→ The task
From the very first line down to the line containing "Image resolution: width=1000 pixels, height=525", write out the material exactly as it appears, and no more.

→ Data for processing
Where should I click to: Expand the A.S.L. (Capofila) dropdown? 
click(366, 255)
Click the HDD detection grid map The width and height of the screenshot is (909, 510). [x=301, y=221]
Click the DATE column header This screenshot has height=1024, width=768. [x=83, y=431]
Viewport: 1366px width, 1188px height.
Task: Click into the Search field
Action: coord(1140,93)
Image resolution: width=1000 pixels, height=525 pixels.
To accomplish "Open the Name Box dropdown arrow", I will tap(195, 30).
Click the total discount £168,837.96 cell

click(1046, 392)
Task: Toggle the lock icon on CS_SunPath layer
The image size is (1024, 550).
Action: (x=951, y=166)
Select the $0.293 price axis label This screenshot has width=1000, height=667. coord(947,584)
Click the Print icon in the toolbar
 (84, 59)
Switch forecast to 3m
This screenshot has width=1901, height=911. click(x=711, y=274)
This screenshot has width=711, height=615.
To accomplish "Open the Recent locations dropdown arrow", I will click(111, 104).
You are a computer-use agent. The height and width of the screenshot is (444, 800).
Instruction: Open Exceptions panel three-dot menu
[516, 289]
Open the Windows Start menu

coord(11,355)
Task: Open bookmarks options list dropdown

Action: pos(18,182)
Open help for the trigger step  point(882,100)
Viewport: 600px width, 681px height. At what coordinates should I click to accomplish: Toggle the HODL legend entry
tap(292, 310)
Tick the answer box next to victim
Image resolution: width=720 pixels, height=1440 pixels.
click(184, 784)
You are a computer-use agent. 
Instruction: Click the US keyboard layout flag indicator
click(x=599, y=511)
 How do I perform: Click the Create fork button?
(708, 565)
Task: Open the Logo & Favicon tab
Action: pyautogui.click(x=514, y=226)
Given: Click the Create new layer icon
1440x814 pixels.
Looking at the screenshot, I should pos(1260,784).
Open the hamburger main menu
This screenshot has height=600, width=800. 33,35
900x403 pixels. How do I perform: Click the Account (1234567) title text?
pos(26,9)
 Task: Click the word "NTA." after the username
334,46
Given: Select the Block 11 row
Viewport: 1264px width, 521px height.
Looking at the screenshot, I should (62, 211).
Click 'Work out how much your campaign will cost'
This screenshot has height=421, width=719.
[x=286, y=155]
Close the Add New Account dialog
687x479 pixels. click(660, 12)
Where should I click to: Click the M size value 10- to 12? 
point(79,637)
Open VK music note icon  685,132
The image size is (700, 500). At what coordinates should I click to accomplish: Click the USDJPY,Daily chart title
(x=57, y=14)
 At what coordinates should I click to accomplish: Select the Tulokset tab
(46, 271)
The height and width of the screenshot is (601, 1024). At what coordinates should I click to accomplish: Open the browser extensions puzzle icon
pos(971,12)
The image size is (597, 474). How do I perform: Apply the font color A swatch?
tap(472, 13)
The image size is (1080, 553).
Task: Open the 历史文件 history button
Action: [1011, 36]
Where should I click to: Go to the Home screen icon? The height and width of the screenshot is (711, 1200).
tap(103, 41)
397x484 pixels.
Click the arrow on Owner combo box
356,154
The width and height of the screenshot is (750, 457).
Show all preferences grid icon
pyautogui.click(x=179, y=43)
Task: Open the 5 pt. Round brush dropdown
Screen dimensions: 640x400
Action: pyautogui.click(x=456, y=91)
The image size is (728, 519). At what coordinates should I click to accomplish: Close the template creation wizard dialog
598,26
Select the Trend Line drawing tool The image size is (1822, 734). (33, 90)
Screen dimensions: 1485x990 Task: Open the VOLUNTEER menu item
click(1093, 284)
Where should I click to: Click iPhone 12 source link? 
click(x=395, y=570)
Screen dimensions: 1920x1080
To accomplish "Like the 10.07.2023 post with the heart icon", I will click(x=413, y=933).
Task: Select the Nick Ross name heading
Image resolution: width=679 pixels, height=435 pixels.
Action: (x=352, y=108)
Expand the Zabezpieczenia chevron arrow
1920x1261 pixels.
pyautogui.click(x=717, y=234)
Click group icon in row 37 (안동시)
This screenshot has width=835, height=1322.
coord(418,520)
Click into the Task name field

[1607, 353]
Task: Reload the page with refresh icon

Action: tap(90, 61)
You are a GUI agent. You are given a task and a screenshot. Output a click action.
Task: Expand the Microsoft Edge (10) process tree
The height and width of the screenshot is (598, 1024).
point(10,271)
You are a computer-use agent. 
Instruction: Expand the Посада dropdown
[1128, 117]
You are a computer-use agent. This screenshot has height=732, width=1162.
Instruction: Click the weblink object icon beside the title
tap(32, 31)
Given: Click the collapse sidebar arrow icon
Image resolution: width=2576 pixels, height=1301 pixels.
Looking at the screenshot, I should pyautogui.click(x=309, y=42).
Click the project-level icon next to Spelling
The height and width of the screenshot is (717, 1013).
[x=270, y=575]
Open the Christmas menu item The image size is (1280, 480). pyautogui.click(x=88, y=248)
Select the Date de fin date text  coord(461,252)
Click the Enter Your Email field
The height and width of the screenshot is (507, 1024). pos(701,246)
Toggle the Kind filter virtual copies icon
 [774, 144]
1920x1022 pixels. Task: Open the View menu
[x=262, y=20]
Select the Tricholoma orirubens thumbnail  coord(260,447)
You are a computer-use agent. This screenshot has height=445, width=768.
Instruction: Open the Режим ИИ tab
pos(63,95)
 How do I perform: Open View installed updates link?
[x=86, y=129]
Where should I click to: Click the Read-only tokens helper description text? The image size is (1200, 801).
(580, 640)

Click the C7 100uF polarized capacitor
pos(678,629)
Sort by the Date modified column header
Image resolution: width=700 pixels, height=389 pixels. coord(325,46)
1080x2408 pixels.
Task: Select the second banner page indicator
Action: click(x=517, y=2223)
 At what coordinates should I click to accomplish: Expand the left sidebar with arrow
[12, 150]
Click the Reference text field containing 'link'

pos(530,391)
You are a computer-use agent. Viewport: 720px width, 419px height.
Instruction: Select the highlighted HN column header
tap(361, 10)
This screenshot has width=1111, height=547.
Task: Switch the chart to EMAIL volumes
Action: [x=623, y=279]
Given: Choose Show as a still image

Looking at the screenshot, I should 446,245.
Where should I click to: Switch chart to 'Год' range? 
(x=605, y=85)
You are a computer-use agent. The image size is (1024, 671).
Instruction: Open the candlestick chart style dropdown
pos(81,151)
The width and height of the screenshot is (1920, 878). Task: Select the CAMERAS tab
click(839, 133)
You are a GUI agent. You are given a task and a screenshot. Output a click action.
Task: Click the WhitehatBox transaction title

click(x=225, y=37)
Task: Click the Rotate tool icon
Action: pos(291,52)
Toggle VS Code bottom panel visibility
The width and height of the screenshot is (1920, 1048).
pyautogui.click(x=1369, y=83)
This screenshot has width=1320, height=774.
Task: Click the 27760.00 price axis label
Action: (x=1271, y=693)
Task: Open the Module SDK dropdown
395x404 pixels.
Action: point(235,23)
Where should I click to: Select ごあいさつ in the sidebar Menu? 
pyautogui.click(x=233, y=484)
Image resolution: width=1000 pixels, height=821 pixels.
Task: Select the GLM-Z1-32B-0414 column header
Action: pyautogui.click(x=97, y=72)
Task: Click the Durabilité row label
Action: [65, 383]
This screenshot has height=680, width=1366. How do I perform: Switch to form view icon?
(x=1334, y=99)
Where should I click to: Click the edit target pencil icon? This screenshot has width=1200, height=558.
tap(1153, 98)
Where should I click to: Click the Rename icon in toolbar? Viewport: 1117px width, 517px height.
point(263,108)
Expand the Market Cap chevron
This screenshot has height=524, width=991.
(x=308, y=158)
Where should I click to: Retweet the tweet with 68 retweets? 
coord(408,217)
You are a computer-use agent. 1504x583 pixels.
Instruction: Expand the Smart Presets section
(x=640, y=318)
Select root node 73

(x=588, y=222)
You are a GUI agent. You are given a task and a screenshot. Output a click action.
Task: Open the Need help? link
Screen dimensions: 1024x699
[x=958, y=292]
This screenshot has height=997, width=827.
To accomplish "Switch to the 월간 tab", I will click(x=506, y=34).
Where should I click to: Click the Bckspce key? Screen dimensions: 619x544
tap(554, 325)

→ Expected answer
Where should I click to: Expand the A.S.L. (Capofila) dropdown? 
click(366, 255)
Click the HDD detection grid map The width and height of the screenshot is (909, 510). [x=301, y=221]
Click the DATE column header This screenshot has height=1024, width=768. [x=83, y=431]
Viewport: 1366px width, 1188px height.
Task: Click into the Search field
Action: coord(1140,93)
Image resolution: width=1000 pixels, height=525 pixels.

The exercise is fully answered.